Philips is already deploying AI-based solutions that empower people to live healthy lifestyles and help healthcare providers to deliver improved outcomes at lower cost, together with better staff and patient experiences. They range from solutions for diagnostic imaging, image-guided minimally invasive therapy, radiology workflow enhancement, clinical decision support, and patient monitoring, to remote connected care, sleep quality improvement and consumer products – all designed to help clinicians do their jobs better and consumers to stay healthy.
At the upcoming all-digital CES2021 Consumer Electronics Show (January 11 - 14, 2021), Pat Baird, Philips’ Head of Global Software Standards, will take part in a panel discussion about the future of AI in healthcare – the opportunities, the benefits, and the barriers to its more widespread adoption.
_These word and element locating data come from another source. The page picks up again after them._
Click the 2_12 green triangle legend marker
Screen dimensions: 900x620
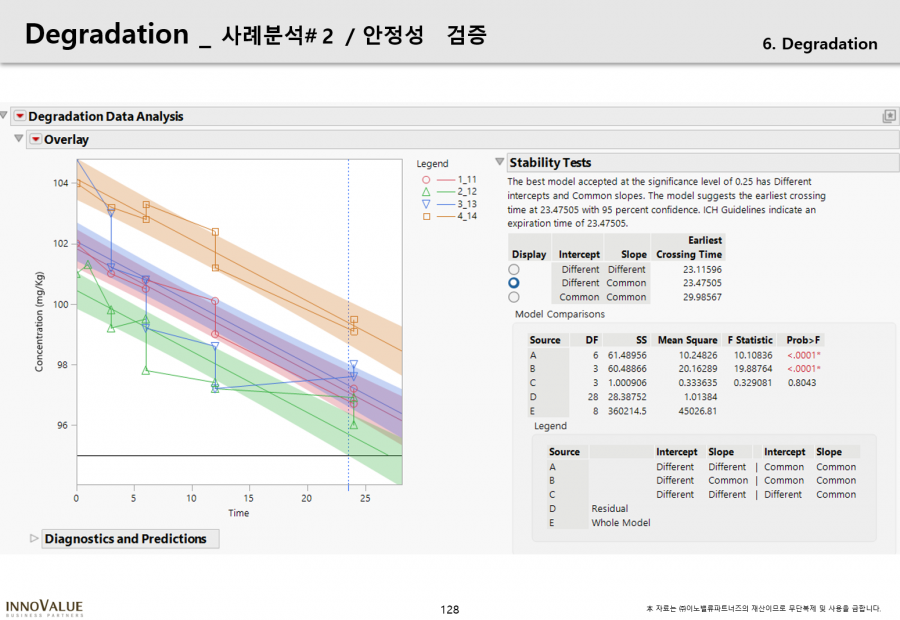(x=426, y=191)
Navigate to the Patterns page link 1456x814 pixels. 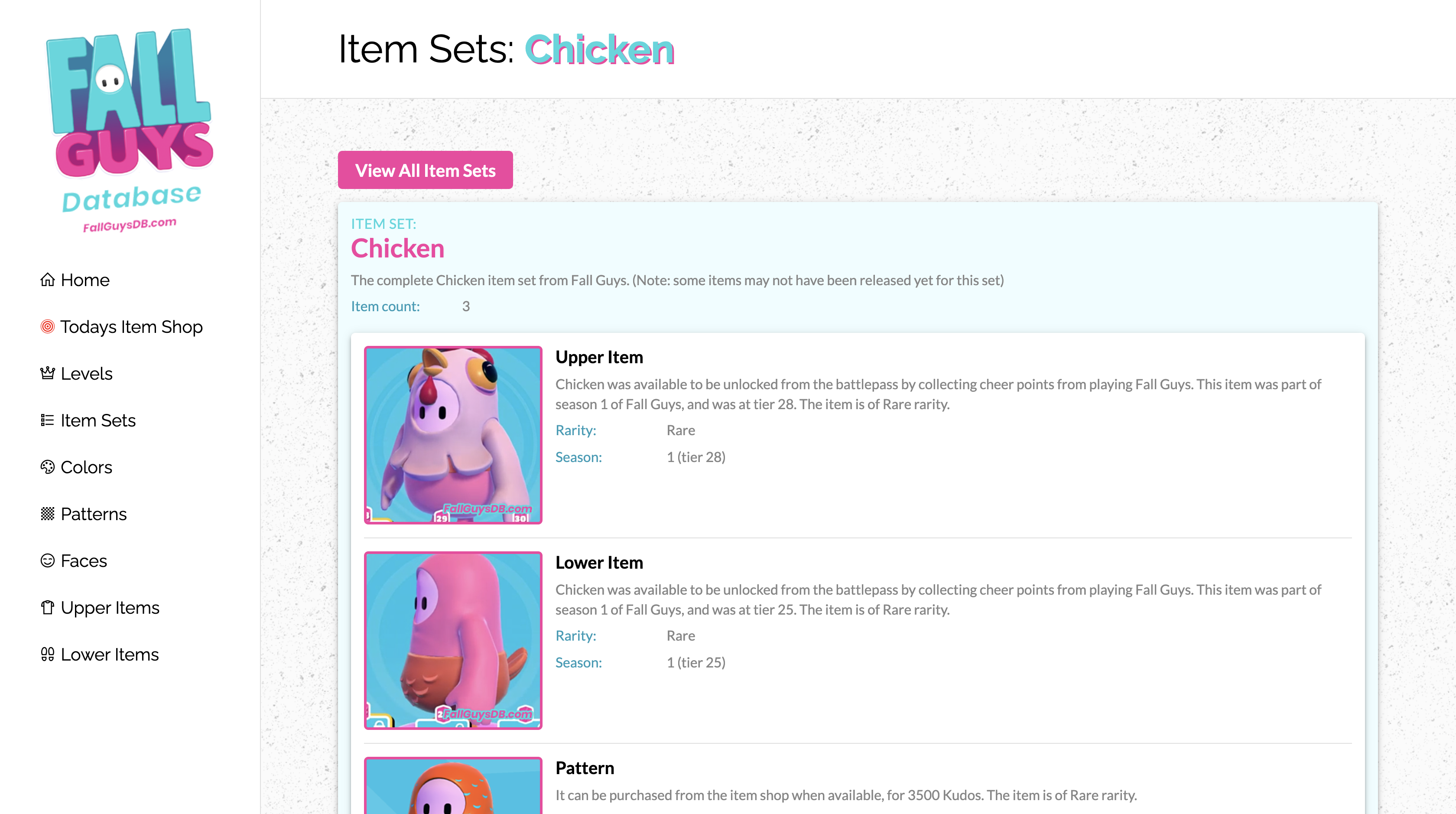click(94, 514)
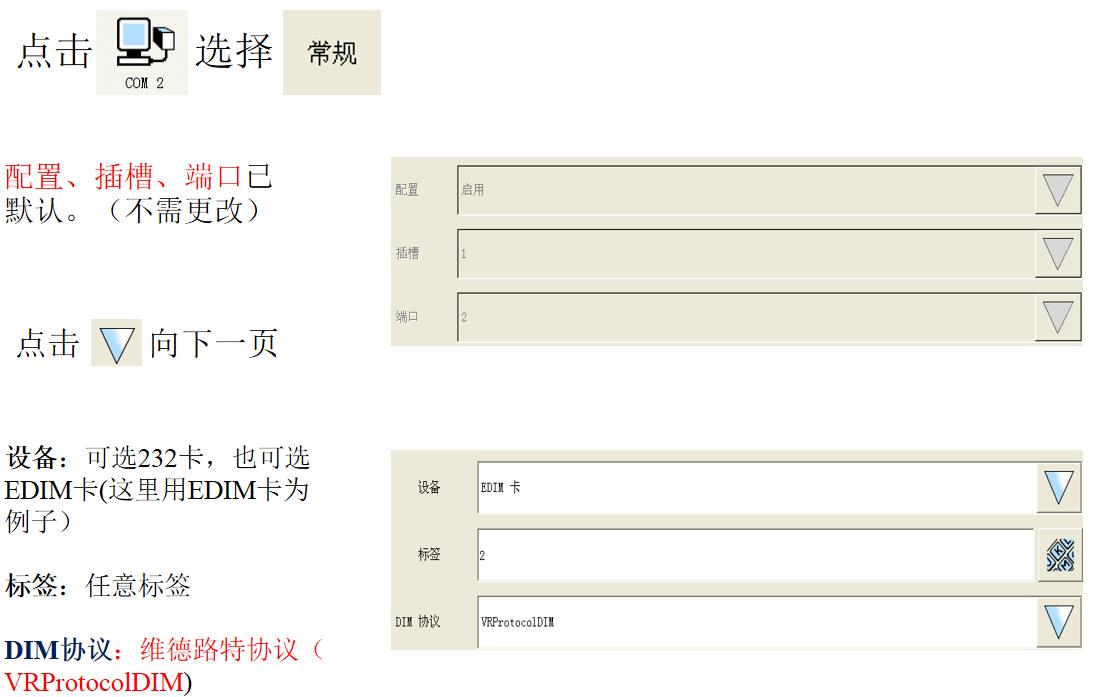Open the DIM 协议 dropdown arrow
This screenshot has width=1096, height=697.
pos(1058,622)
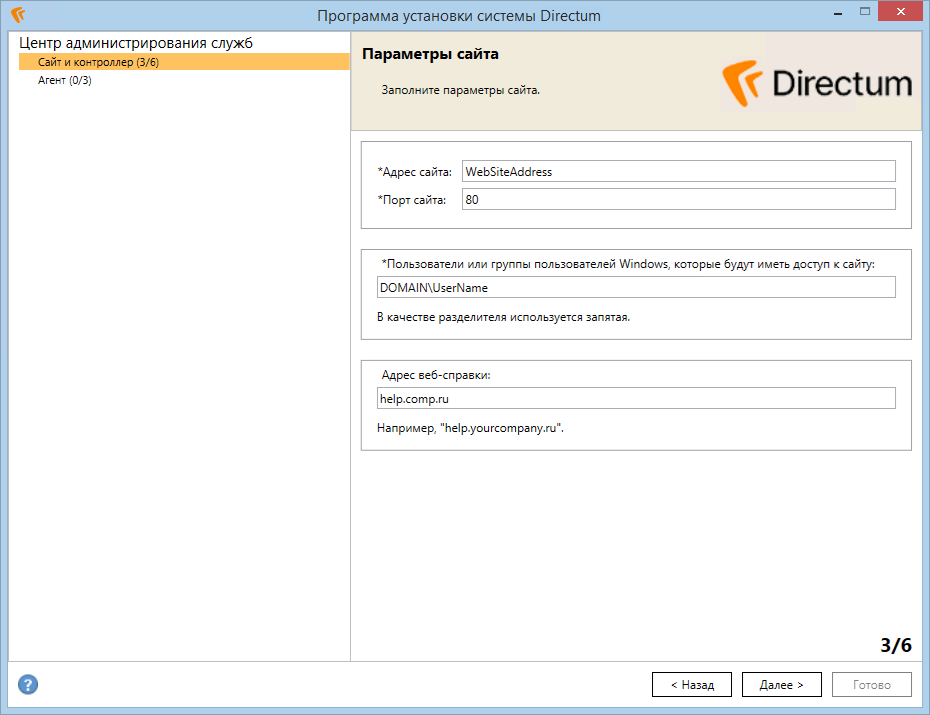
Task: Click the DOMAIN\UserName users field
Action: [x=636, y=288]
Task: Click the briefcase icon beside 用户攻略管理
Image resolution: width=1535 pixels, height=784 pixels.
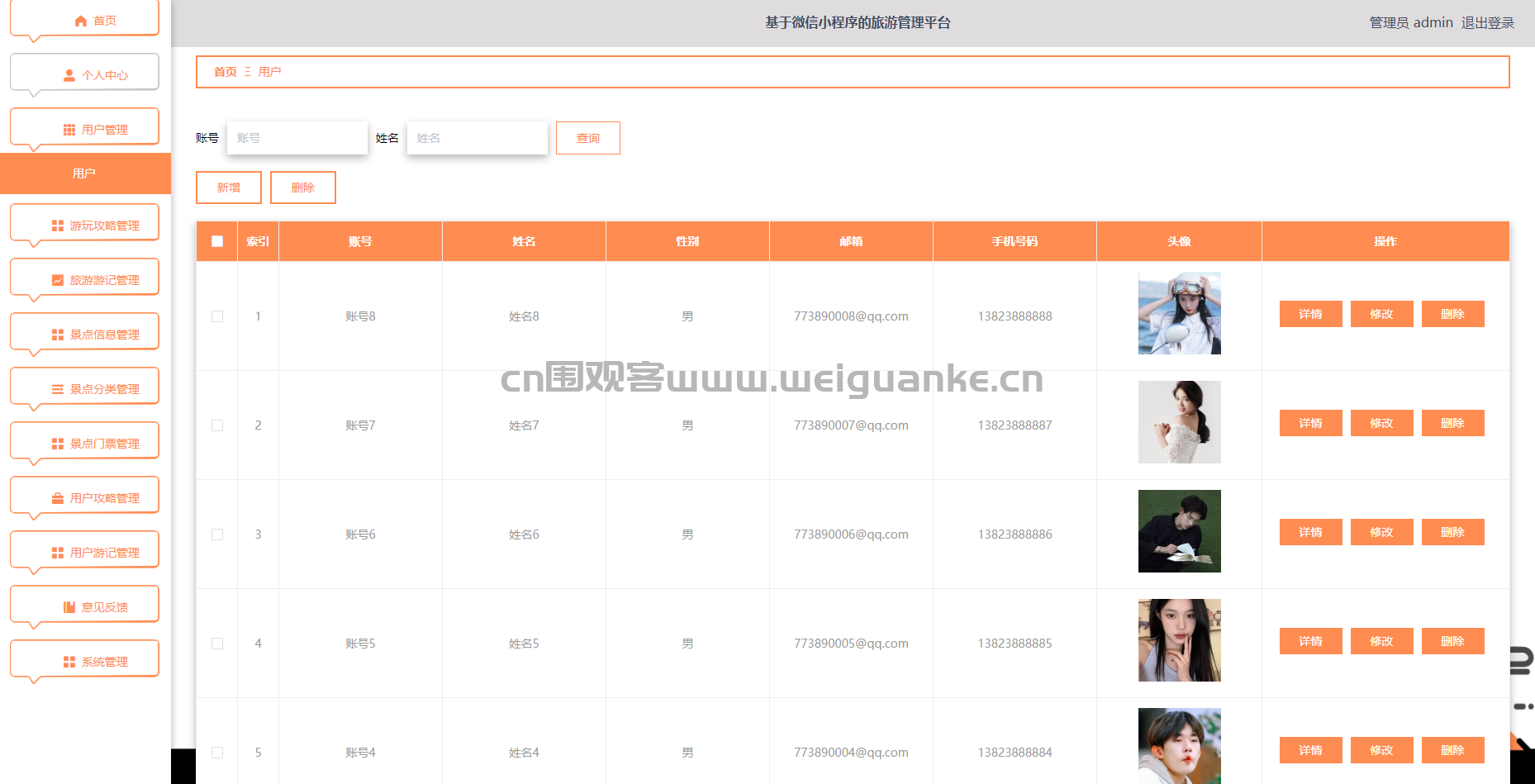Action: pos(58,498)
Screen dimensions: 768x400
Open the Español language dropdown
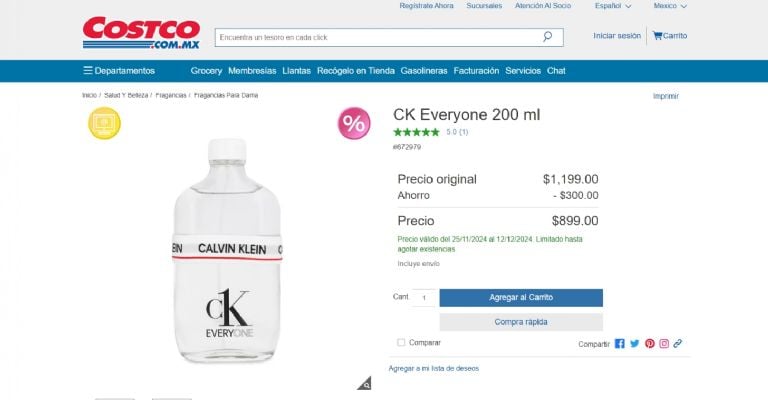coord(612,6)
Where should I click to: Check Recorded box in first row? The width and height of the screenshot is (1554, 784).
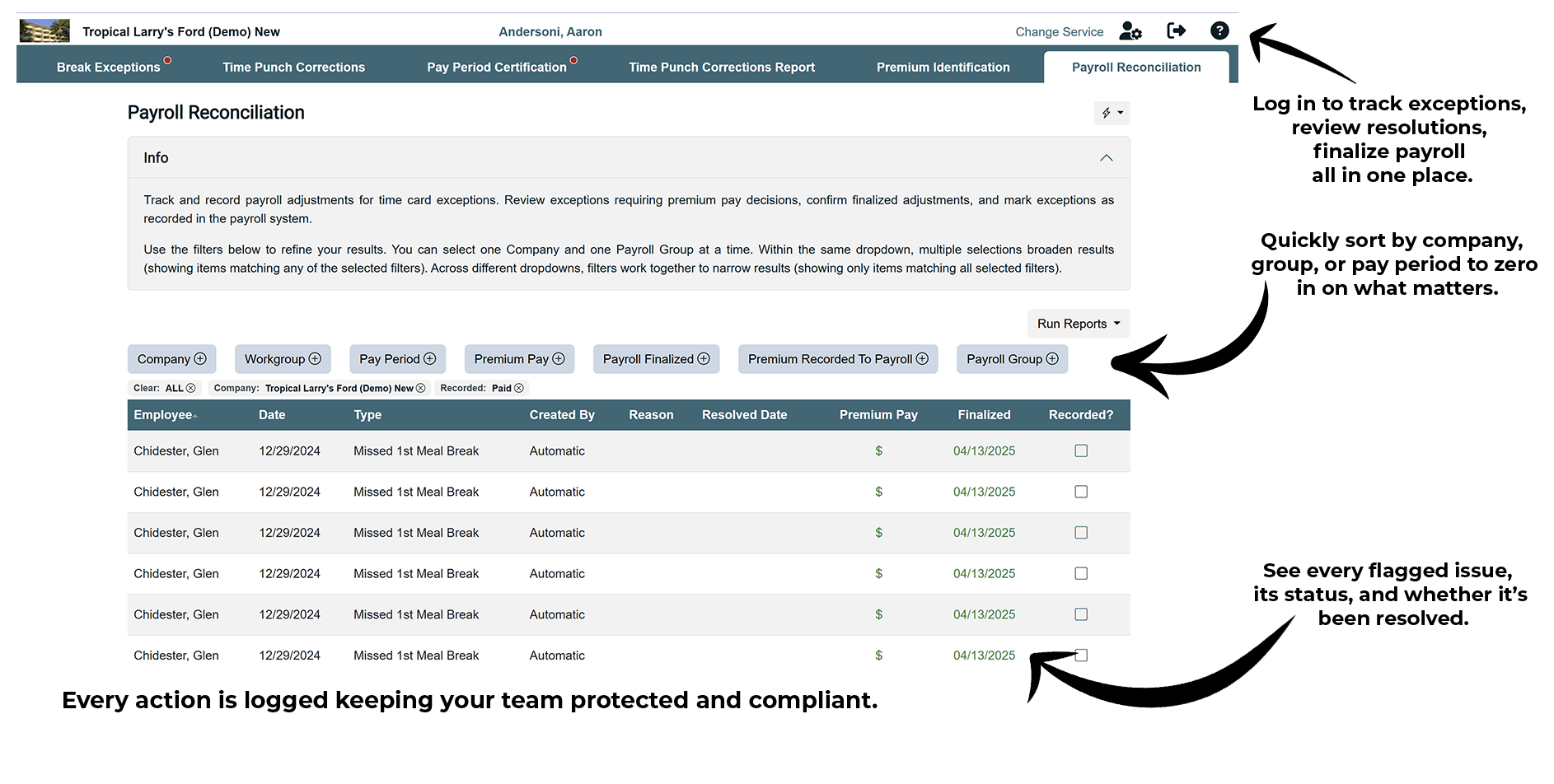tap(1081, 450)
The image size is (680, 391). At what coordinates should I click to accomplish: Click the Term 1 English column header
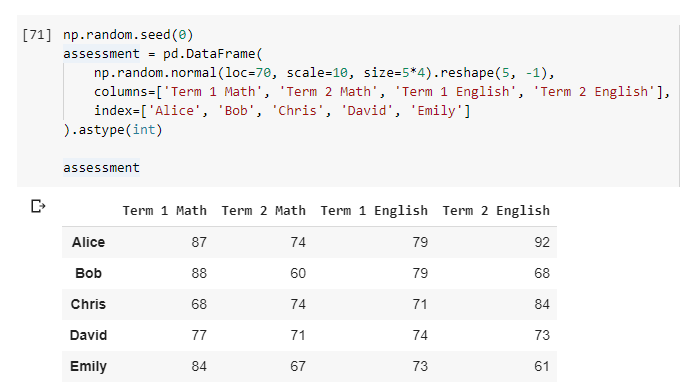tap(374, 211)
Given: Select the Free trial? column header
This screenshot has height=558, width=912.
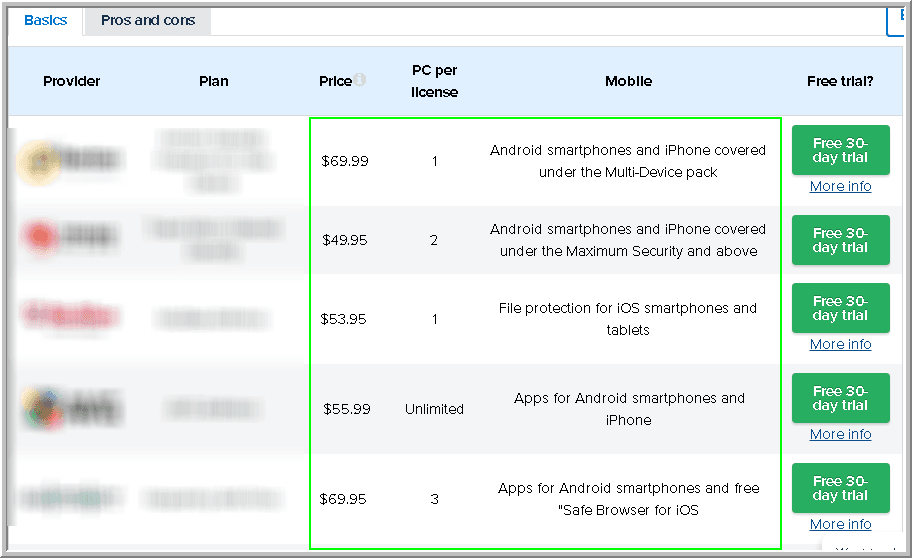Looking at the screenshot, I should click(840, 81).
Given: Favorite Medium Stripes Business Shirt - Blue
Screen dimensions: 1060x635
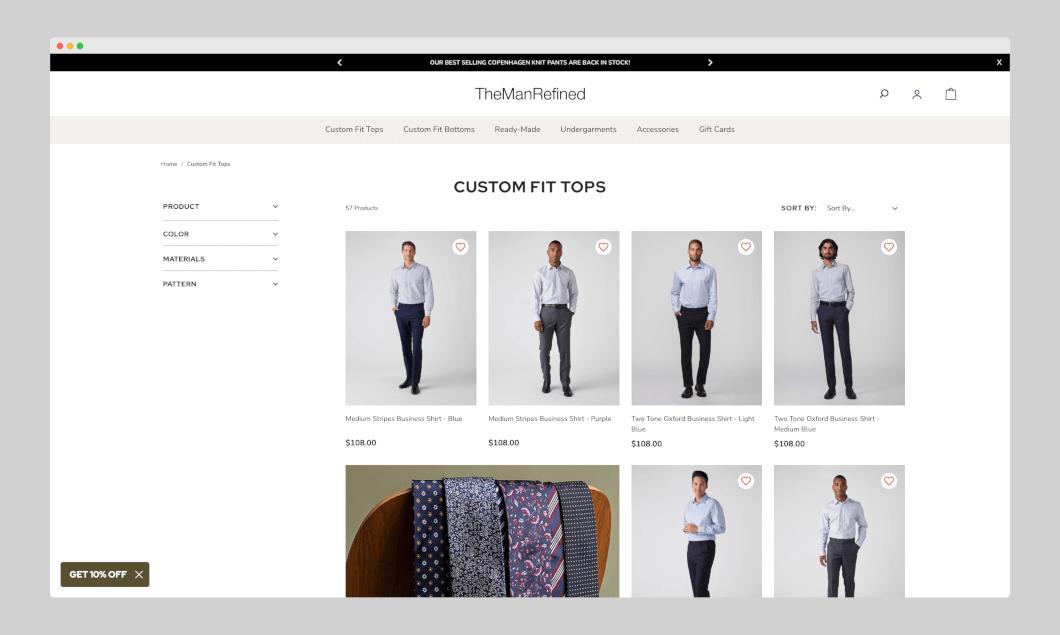Looking at the screenshot, I should click(x=460, y=247).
Ahead of the CES panel session, we sat down with Pat to get his opinion on the adoption of AI in healthcare.
What can we do to enhance trust in AI?
I think that explainability is one of the issues the industry needs to address to accelerate the adoption of AI in healthcare. It’s one of the things we addressed in a Consumer Technology Association (CTA) paper I helped to write, in which we recognized that different approaches would be needed to gain the trust of different populations. Trust and transparency in AI is a critical area of focus for Philips. When we design AI-enabled solutions, we strive to complement and benefit our customers, patients, and society as a whole. In addition to the Philips Data Principles on privacy, security, and beneficial use of data, we embrace AI Principles as well.
We also recognized three different categories of trust that need to be addressed. The first is technical trust – how accurate and representative was the data used to train the AI from a technical execution point of view? The second category is human trust – the usability of the system. For example, if the user interface is difficult to use, people are going to assume the AI isn't very good and they are not going to trust it. And the third is regulatory trust, some of which is related to technical execution and usability but also encompasses the ethical, legal and social implications of AI.
What other challenges are there in widespread adoption of AI in healthcare?
I think one of the biggest challenges is getting all the necessary stakeholders around the table – clinicians, patient representatives, insurers, regulators etc. – to address some of the administrative issues. For example, there are concerns about liability. If a doctor believes what the software says and something bad happens, is it the software's fault, or is it the doctor's fault? Who is legally liable? Then there’s the problem of reimbursement codes, because if there is nothing set up to pay the doctors for using the AI, they may not be incentivized to use it. There are also a lot of myths and misunderstandings about what AI can and can’t do that need to be addressed.
Has the COVID-19 pandemic accelerated AI adoption?
It has certainly raised awareness and prompted discussion about how AI can help in triaging and diagnosis, as well in public health management, such as disease outbreak prediction and tracking. Several projects in these areas had started before COVID-19 arrived but it definitely accelerated them and attracted more funding. One of the AI projects I am currently working on is associated with the World Health Organization, which has a separate project specifically around COVID-19 outbreak detection.
What do you see as the main driver of AI in healthcare over the next few years?
The main driver will be the global shortage of clinicians, and by that I don’t mean AI will replace clinicians, quite the reverse. What AI can do is help clinicians to do their existing jobs more efficiently, especially on the administrative side, so they can spend more time treating patients. AI will not only help reducing time spent on administrative tasks, but also lead to automation of certain routine tasks. In addition, it will offer quality control in the future clinical decision support.
Two years ago, California declared a physician shortage because they only had one physician per 500 people. Yet I was talking to someone from Ghana who told me they only have one physician for every 11,000 people. AI can help to amplify clinician performance by taking care of tasks that don't need specialist involvement.
Perhaps it’s best summed up by a nurse I spoke to, when I asked her what’s different about her job compared to ten years ago. She said she became a nurse to take care of people but now spends all her time at the computer taking care of the technology, and very little time with her patients. What we can do with AI, if we do it right, is patient-centric healthcare. By placing the patient, clinician and consumer experience at the center of everything it does, it’s something Philips is very much committed to.